=== Task brief ===
Leaving the pictures aside, repeat every line below exactly.

Data items
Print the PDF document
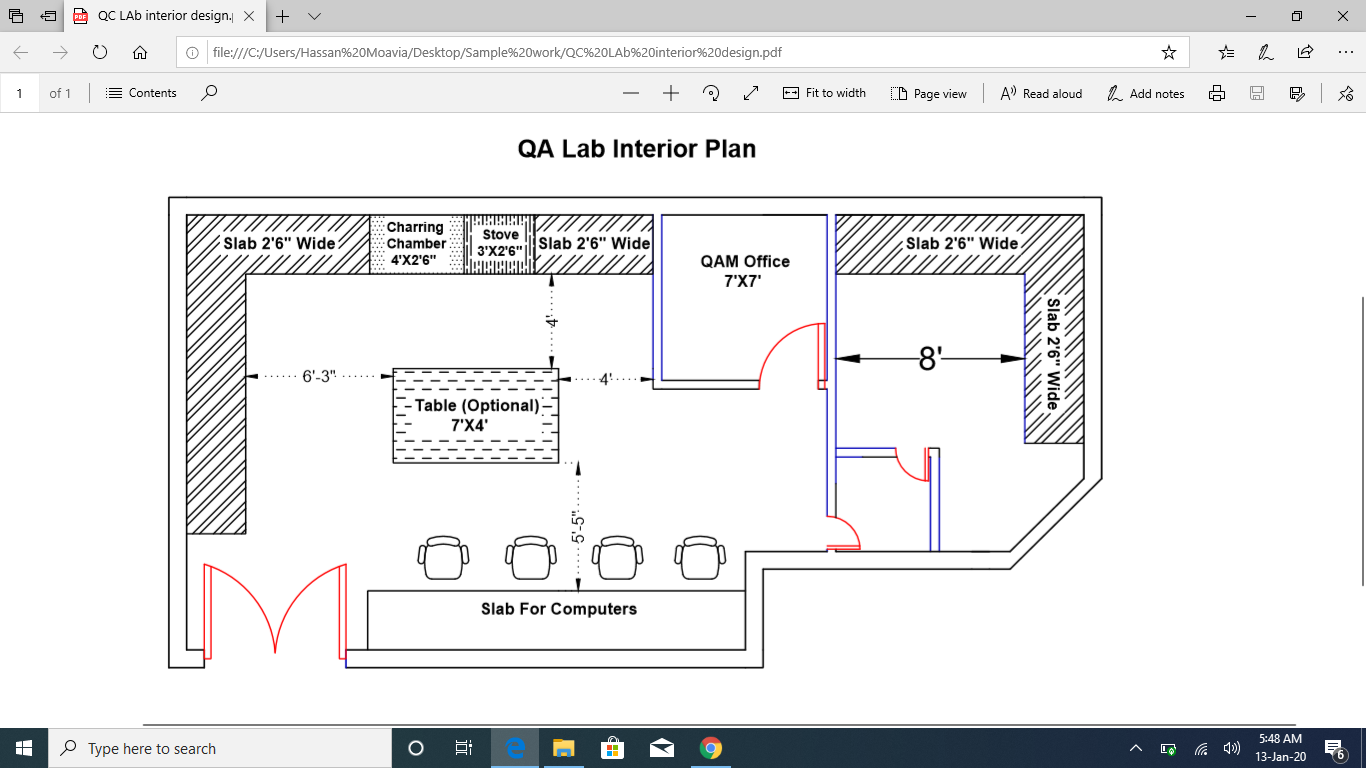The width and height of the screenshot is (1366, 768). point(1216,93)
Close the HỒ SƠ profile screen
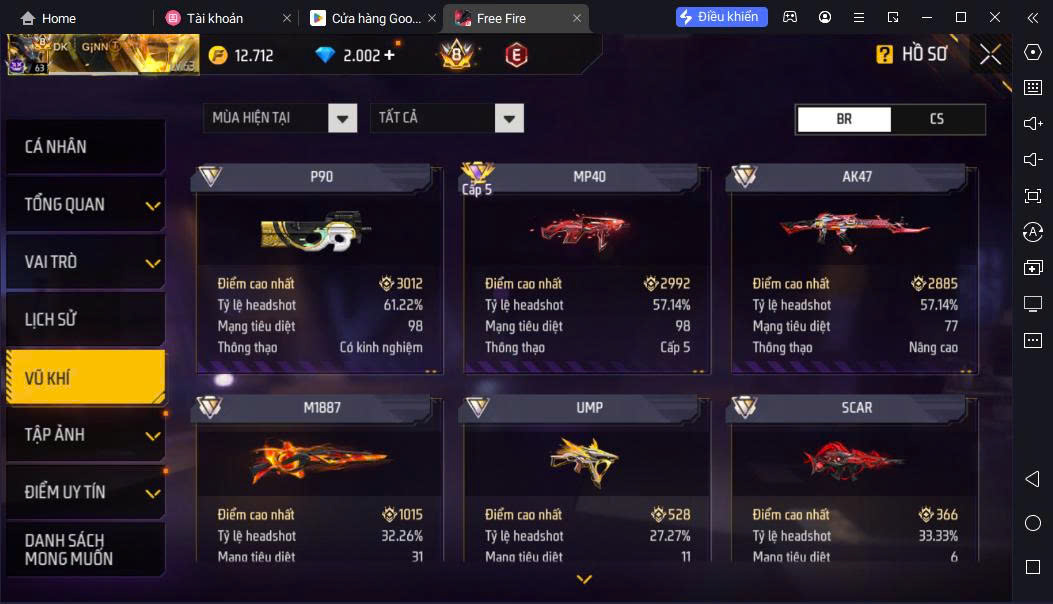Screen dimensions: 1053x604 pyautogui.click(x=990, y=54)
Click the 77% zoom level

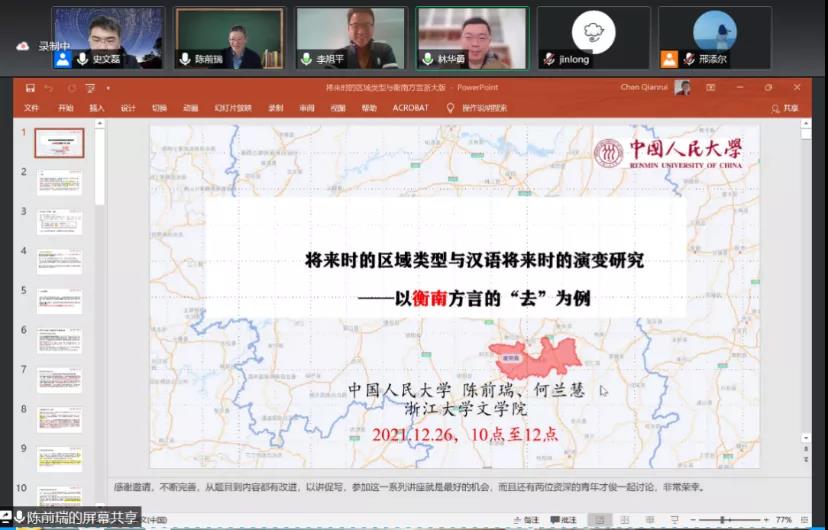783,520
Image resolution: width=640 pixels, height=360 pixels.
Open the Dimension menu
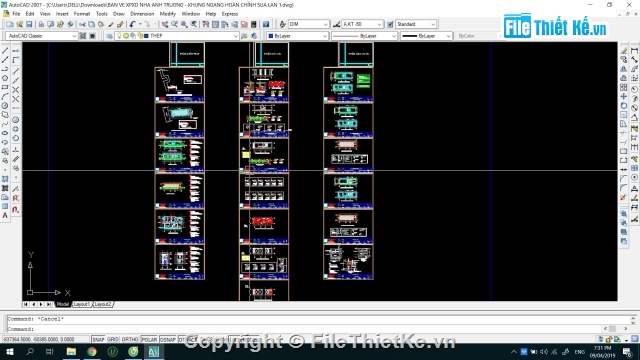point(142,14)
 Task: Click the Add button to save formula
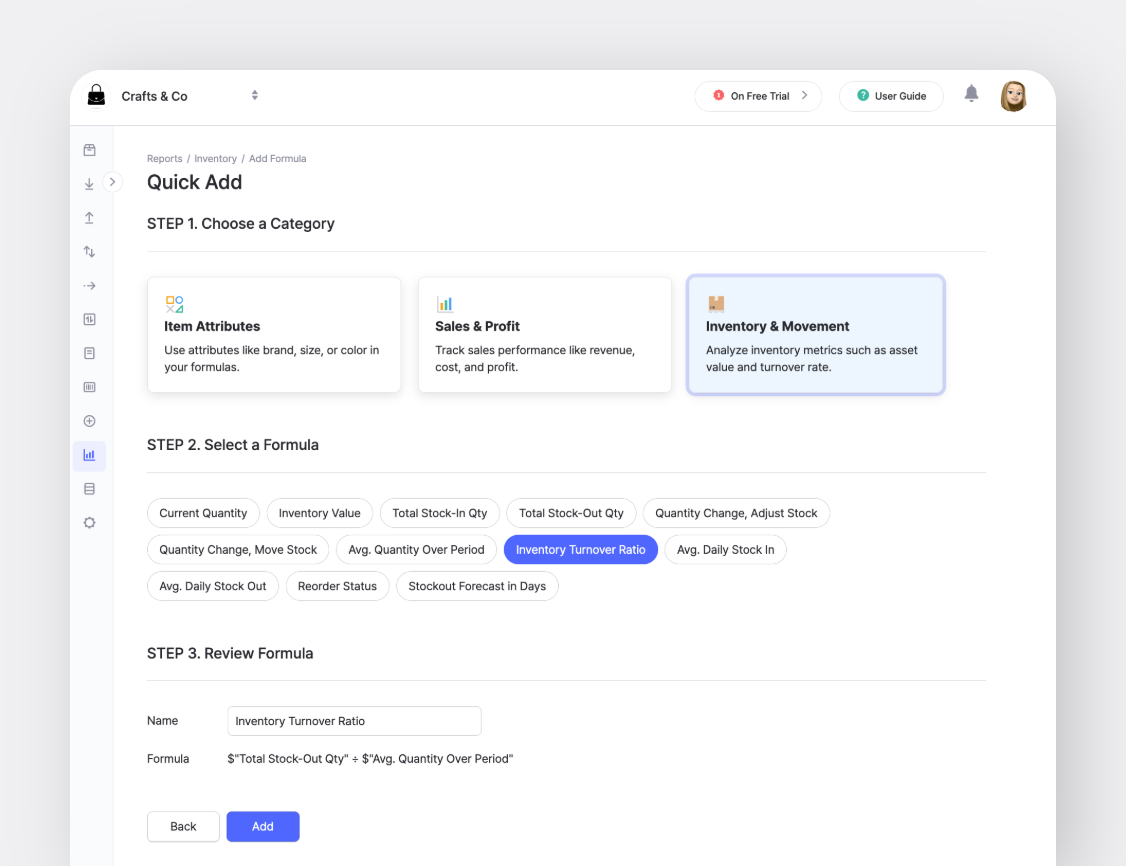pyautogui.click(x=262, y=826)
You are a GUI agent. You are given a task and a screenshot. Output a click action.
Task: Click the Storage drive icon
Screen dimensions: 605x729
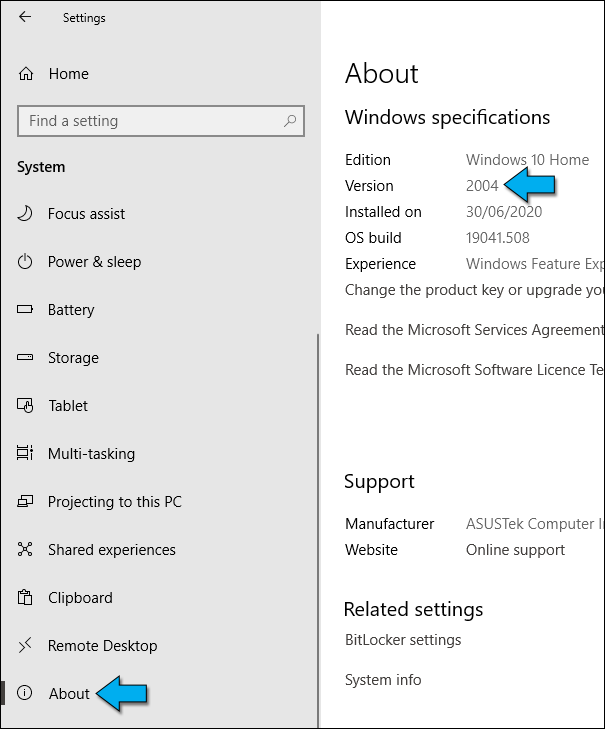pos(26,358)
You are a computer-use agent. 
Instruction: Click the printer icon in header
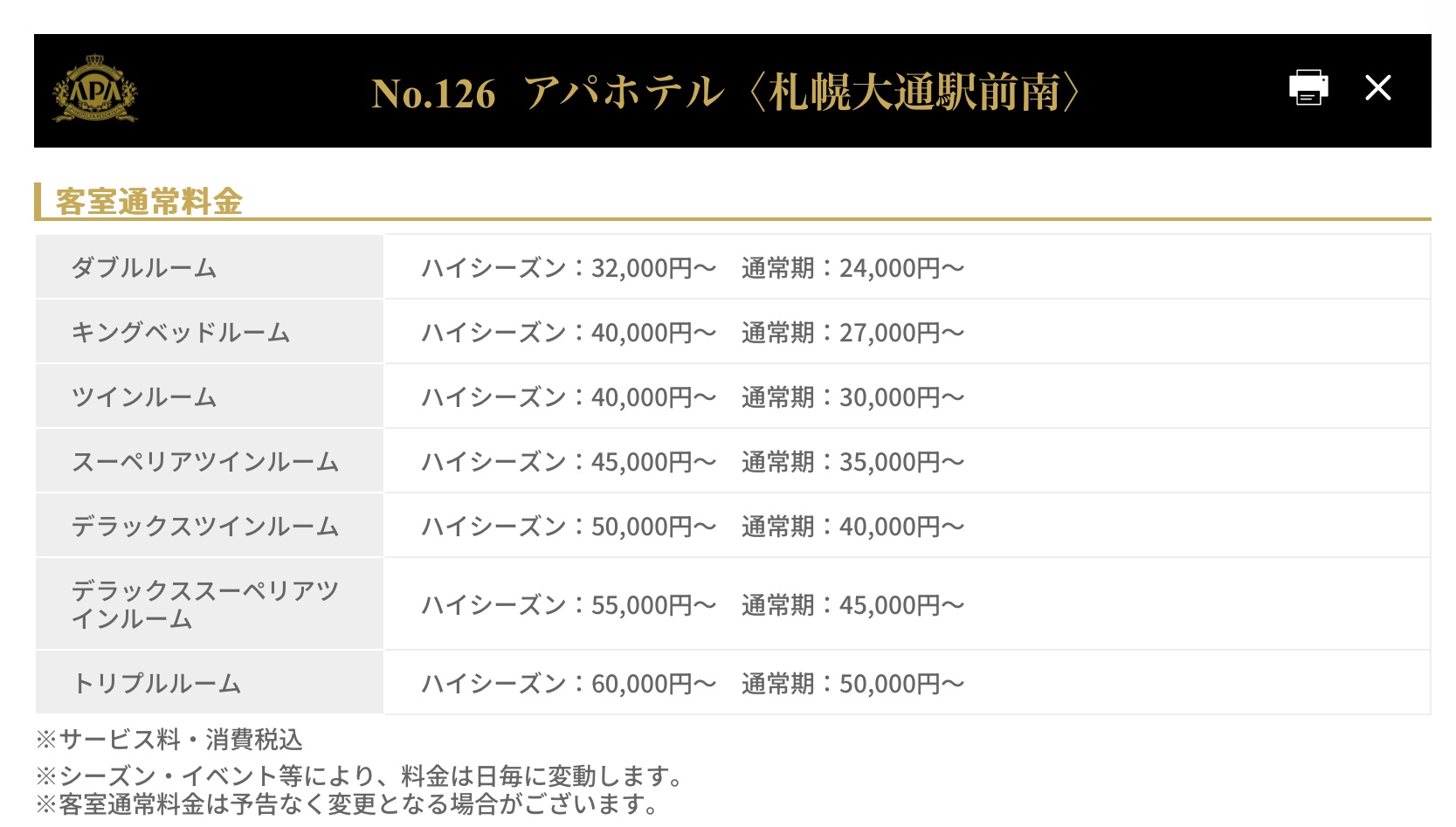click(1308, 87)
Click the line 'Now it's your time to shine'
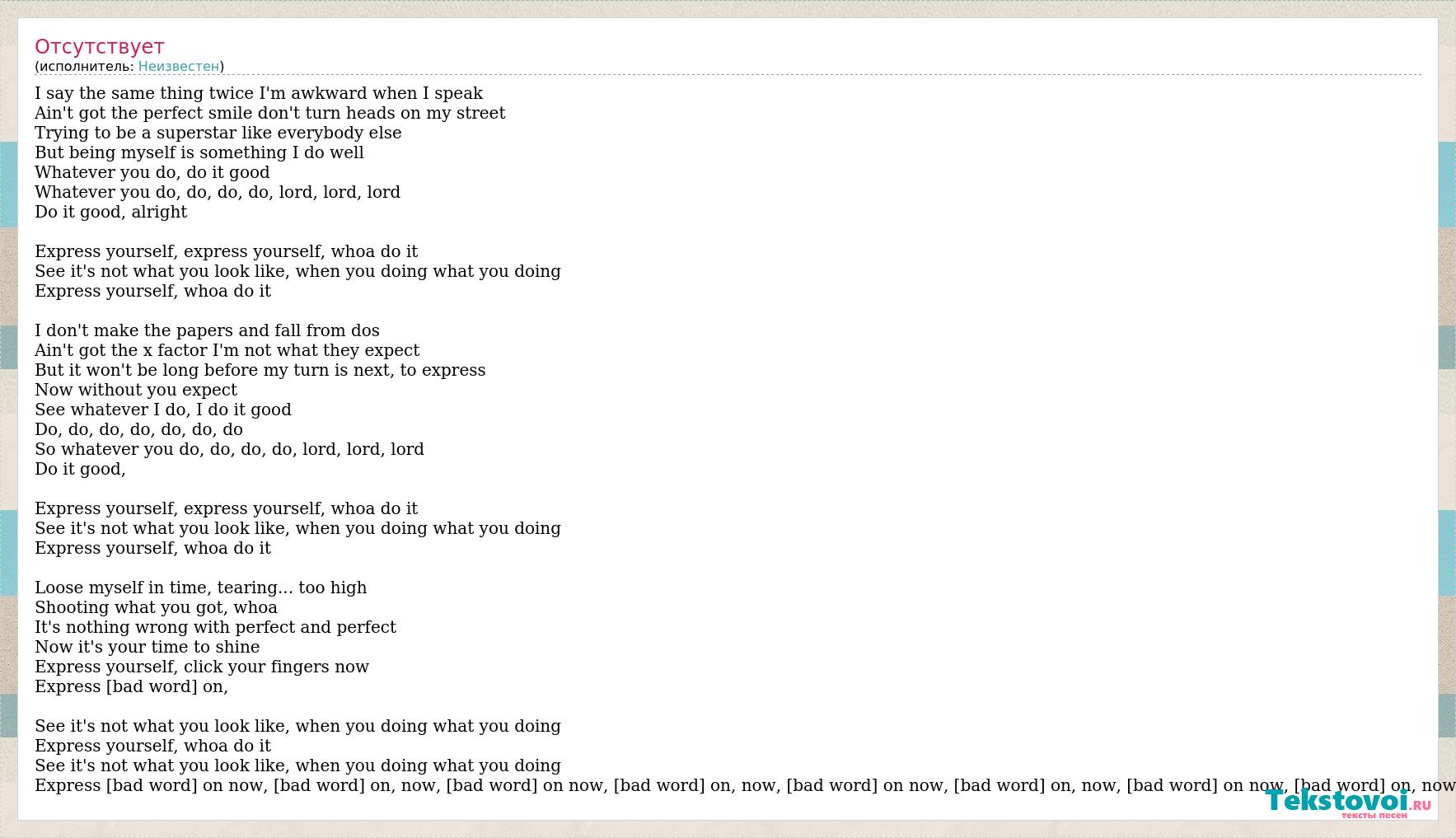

=== Task solution ===
Print the PDF document
The width and height of the screenshot is (1366, 768). point(1216,93)
Close the HỒ SƠ profile screen
Screen dimensions: 1053x604 pyautogui.click(x=990, y=54)
Click the 77% zoom level

783,520
Image resolution: width=640 pixels, height=360 pixels.
Open the Dimension menu
point(142,14)
 Task: Click the Add button to save formula
pyautogui.click(x=262, y=826)
You are a GUI agent. You are given a task and a screenshot. Output a click action.
Task: Click the Storage drive icon
Screen dimensions: 605x729
pos(26,358)
You are a computer-use agent. 
Instruction: Click the printer icon in header
click(1308, 87)
Click the line 'Now it's your time to shine'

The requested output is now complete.